[Given instruction]
Count the lines in the rows below that contain the string "Open", matching case exactly. State only the number.

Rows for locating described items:
>>>>>
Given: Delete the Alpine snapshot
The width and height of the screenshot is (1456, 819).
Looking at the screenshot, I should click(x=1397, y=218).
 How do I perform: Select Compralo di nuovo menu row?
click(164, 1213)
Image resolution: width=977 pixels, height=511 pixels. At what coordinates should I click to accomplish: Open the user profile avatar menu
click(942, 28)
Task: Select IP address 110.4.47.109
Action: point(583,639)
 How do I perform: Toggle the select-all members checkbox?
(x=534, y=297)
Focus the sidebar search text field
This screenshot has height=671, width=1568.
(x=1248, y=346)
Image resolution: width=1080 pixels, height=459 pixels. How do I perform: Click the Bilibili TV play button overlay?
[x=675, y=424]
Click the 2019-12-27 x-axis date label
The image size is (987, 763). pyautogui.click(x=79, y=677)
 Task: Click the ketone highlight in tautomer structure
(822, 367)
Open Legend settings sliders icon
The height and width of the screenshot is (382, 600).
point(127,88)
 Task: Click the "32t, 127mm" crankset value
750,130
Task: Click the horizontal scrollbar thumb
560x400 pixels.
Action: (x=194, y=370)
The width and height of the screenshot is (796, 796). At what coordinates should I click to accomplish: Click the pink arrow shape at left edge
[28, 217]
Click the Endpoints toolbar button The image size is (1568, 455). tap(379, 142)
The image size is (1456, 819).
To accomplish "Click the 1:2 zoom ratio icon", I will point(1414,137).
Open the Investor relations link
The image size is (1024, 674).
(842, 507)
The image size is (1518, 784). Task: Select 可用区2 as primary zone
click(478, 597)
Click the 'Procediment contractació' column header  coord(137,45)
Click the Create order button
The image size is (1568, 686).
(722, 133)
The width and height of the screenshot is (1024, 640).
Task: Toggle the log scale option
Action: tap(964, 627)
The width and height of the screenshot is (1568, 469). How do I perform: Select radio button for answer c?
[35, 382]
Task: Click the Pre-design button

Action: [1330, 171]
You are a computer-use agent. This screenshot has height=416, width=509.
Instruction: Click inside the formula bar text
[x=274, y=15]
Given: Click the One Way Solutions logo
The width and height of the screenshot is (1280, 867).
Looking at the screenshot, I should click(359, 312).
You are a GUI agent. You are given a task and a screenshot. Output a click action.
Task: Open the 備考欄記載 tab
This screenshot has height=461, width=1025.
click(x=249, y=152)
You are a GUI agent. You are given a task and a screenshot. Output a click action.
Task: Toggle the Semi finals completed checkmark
<<<<<
[Task answer]
4